Ocean Freight Will Rise In April

Views:   Post Date: 3/23/2014 5:27:20 AM

In an interview with Latin Trade, chief analyst at the Infrastructure Services Unit of the UN Economic Commission for Latin America and the Caribbean (Eclac), Ricardo Sánchez, predicted a small but significant recovery in the value of ocean freight rates, especially in the continent’s east coast routes. Sanchez expects rates to increase gradually over the year, to stabilize at the beginning of the last trimester of 2013, and then to rise again at the beginning of 2014.

“The revaluation of currencies in the continent will considerably drive up trade in the region; I will say around 7 percent on imports and 6.5 percent on exports. This will have an impact on on ocean freight rates, which could result in an increase of 18 percent in South America’s east coast routes,” says Sánchez.

Such recuperation would set prices almost at the same level they were in November 2012, before they tumbled 25 percent. According to Sánchez, the upturn should be credited to the route’s characteristic dynamism, as well as the incursion of container shipping companies into the reefer business.

However, these factors alone will not contribute to the predicted rise.

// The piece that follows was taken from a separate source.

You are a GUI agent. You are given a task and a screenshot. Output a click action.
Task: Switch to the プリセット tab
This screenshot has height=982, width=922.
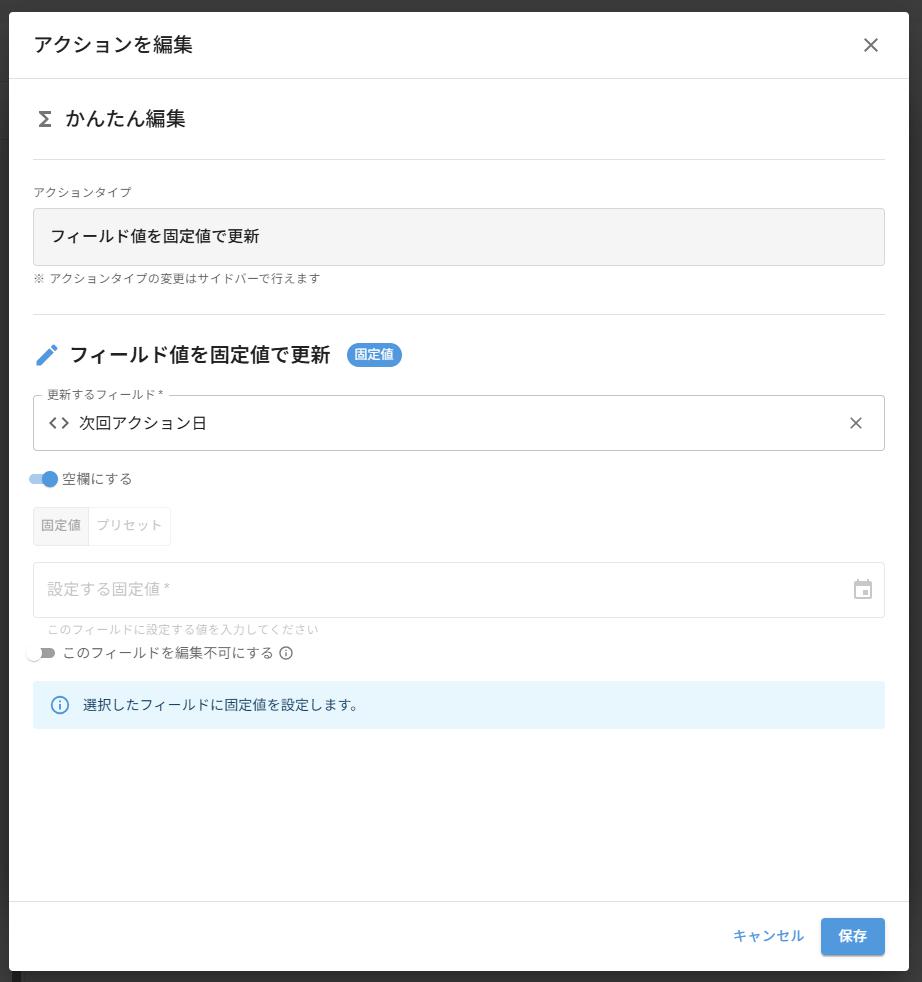coord(128,525)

After a 2011 price war caused freight rates to fall precipitously, maritime companies have changed their business strategy to one that allows them to make profit and not just gain market share.

General Rate Increases (GRIs) have been implemented by different shipping companies in order to restore the freight rates levels that had dropped drastically in 2009 and 2011. “Rates in 2012 were still very low and had become unsustainable for the industry,” says Michel Donner, senior advisor of Drewry Consultants, which specializes in ports and shipping. Donner expects more attempts to implement GRIs this year.

There is also the issue of rising bunker prices and their positive effect on the rise of rates. “While particularly hard to predict, it is expected that bunker surcharges should remain within a few percentage points of the 2011 levels,” adds Donner.

To reduce the industry’s overcapacity, shipping lines are taking measures such as scrapping older vessels and introducing new ones with more capacity. They are also reducing their navigation speeds to save on bunkers and increasing the number of ships serving a route. Additionally, they have entered new service alliances to idle more ships on each of their fleets.

Of these strategies, the introduction of ships with more capacity to the region’s routes could impact ocean freight rates negatively, say the specialists consulted by Latin Trade. “Container ships with a capacity of more than 9,000 TEUs will become the new standard in Latin American routes, and this could put a limit in the increment of freight rates,” says Sánchez.

Donner refused to be deterministic about the consequences, but conceded that if in the next couple of years Latin America upgrades its infrastructure to efficiently serve these types of vessels, trade could increase dramatically in the region.

Reports published at the beginning of March by ocean freight carriers Panalpina, CMA CGM, and Hapag-Lloyd stated that 2013 would be a year of positive, yet limited, recovery in freight rates due to uncertainty of the global economy.

If trends described by industry insiders and experts hold up, 2013 could be the year the maritime industry finally navigates away from a four-year market lull.

Rebeca Fernández reported from Detroit.